Breves
CULTURA
Jovem Orquestra Portuguesa vítima do subfinanciamento

A Jovem Orquestra Portuguesa (JOP) tem a sua existência ameaçada pelo «crónico subfinanciamento da cultura» e o concerto do passado dia 23 de Setembro pode muito bem ter sido o último. Estas são duas das ideias constantes na pergunta enviada pela deputada Ana Mesquita ao Ministério da Cultura dias antes, na qual se questiona o Governo acerca das medidas que pretende tomar no sentido de impedir o encerramento da JOP. Numa perspectiva mais larga, Ana Mesquita quer ainda saber se o Governo do PS tem como objectivo inverter o «gravíssimo subfinanciamento que afecta a cultura e, designadamente, os apoios públicos destinados à criação artística».

De modo a sublinhar o relevo deste projecto cultural, a deputada comunista recorda a criação da orquestra em 2010 e o facto de, desde 2013, representar Portugal na Federação Europeia de Orquestras Nacionais de Jovens. Na presente temporada, a JOP é composta por 80 jovens de todo o País com idades entre os 14 e os 24 anos. A 1 de Setembro, acrescenta-se, a JOP actuou na Konzerthaus Berlin e «além de protagonizar um concerto de reconhecida qualidade arrecadou um prémio para a jovem compositora Mariana Vieira: o Prémio de Composição do European Composer Award, integrado no Festival Young Euro Classic, com a obra raiz». Apesar da sua relevância, a orquestra tem sobrevivido sobretudo graças a apoios privados, limitando-se o contributo da Direcção-Geral das Artes aos subsídios directos bienais concedidos à Orquestra de Câmara Portuguesa, de onde a JOP emana.


ENTRONCAMENTO
Fecho de oficina da EMEF é novo golpe no sector

No seguimento da preocupação manifestada pelo Sindicato Nacional dos Trabalhadores do Sector Ferroviário e pela Comissão de Trabalhadores da EMEF acerca do futuro da oficina dos vagões do Entroncamento, o grupo parlamentar do PCP, através dos deputados Bruno Dias e António Filipe, questionou o Ministério do Planeamento e das Infraestruturas acerca do futuro daquela unidade industrial, que actualmente emprega 80 trabalhadores. Ambas as organizações representativas dos trabalhadores foram informadas de que a unidade seria encerrada e a actividade passaria a ser assumida por privados, «muito provavelmente ligados a grupos económicos estrangeiros», lê-se no documento do PCP. A confirmar-se este encerramento, ele seguir-se-ia ao abandono do fabrico de vagões, consubstanciando a «destruição de mais uma valência estratégica e o prosseguir do caminho de pulverização e destruição do sector ferroviário nacional, bem como o agravar das dependências externas da nossa economia».

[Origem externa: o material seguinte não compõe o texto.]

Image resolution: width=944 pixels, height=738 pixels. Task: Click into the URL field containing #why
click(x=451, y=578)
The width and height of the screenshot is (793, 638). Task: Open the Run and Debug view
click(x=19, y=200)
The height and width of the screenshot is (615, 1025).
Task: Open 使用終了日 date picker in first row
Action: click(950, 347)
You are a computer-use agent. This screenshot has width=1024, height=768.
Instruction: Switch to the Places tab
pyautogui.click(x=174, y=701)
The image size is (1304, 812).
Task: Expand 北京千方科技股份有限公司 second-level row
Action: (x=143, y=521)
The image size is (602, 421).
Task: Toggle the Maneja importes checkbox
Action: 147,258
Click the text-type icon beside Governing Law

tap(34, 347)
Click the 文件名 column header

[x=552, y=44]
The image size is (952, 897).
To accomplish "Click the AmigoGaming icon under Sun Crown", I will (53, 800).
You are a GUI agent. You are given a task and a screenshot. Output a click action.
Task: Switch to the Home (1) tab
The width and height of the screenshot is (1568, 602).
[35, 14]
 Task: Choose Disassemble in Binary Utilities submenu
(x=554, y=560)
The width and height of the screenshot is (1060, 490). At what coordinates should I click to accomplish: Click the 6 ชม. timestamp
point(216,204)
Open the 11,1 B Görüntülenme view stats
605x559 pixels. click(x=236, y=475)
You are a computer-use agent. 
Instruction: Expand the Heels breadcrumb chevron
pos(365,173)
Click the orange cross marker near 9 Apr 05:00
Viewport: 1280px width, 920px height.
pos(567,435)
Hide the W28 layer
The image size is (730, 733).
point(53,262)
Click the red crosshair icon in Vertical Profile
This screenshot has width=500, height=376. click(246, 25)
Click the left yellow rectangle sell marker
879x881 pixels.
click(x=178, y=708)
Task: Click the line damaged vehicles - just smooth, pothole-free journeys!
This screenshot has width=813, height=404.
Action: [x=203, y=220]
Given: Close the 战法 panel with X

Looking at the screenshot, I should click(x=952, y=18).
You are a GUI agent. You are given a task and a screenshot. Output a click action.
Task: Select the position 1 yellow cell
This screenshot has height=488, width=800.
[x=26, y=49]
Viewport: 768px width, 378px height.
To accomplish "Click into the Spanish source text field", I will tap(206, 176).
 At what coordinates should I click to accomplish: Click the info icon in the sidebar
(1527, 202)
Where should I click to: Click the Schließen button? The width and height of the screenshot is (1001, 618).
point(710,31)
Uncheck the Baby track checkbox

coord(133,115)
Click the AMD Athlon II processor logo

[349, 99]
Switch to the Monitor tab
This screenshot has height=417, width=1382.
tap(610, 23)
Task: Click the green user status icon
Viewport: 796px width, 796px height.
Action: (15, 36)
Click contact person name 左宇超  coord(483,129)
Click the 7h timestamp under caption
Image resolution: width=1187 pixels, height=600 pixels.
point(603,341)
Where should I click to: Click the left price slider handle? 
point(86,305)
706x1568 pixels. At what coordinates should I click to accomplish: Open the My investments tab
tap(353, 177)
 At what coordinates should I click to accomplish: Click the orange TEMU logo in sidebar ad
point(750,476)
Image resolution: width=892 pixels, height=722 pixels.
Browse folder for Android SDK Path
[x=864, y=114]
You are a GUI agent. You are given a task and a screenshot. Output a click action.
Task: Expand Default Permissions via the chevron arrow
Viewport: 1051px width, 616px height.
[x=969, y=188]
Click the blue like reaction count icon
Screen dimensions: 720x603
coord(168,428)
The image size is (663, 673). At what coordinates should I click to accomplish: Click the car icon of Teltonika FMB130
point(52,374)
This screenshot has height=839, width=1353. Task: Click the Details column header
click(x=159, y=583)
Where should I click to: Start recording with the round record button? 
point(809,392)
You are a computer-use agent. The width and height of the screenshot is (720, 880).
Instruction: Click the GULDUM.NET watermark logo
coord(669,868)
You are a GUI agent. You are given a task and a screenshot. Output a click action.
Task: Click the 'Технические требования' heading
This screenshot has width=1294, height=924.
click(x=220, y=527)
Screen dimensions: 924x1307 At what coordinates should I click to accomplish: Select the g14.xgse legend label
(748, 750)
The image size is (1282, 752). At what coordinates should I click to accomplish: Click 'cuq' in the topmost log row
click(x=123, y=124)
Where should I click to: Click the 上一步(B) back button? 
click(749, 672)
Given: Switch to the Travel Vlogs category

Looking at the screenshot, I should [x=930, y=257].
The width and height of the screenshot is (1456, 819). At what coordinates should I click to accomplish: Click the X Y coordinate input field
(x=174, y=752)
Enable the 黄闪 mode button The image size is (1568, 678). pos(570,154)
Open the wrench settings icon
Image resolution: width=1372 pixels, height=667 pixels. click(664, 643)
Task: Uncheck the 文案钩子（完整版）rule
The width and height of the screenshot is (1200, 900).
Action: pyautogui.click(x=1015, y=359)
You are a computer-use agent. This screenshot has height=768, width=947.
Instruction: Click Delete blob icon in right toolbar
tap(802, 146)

Os deputados comunistas integram este processo, iniciado pelo anterior governo e prosseguido pelo actual, na opção estratégica de entregar a CP Carga às multinacionais e de sufocar a EMEF, impedindo-a de contratar os efectivos de que necessita. «Nesta matéria, como em tantas outras, é preciso romper com os critérios impostos pela União Europeia», realçam Bruno Dias e António Filipe.